YOUR ASSIGNMENT. Starting at the top of the entries, restate word for word each line up to and including the one with "Advance to next period with the right chevron".

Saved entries
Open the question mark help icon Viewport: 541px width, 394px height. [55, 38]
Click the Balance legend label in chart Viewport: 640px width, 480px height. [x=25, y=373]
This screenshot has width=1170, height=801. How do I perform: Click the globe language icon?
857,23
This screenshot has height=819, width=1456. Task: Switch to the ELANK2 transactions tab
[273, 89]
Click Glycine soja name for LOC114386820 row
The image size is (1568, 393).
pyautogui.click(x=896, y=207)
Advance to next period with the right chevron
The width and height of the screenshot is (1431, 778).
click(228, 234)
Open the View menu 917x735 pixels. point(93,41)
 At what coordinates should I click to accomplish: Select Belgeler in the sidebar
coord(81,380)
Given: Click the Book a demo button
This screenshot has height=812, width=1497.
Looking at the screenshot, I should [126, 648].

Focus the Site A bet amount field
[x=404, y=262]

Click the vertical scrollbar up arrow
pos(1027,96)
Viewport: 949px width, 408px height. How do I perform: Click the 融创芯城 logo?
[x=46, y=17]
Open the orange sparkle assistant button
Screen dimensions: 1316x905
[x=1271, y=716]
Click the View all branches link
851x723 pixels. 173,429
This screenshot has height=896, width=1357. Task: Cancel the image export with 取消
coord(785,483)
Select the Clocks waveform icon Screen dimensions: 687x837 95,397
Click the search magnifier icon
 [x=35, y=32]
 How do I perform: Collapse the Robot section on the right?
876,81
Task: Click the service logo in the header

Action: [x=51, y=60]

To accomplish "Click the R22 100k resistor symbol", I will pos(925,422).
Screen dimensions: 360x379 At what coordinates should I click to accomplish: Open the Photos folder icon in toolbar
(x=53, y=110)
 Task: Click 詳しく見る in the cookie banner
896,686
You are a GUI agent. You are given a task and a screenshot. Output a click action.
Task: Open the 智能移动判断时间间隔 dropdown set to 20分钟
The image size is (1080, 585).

RESPONSE BOX.
Open the question mark help icon Viewport: 541px width, 394px height. [55, 38]
Click the Balance legend label in chart Viewport: 640px width, 480px height. [x=25, y=373]
This screenshot has width=1170, height=801. How do I perform: Click the globe language icon?
857,23
This screenshot has height=819, width=1456. Task: Switch to the ELANK2 transactions tab
[273, 89]
Click Glycine soja name for LOC114386820 row
The image size is (1568, 393).
pyautogui.click(x=896, y=207)
Advance to next period with the right chevron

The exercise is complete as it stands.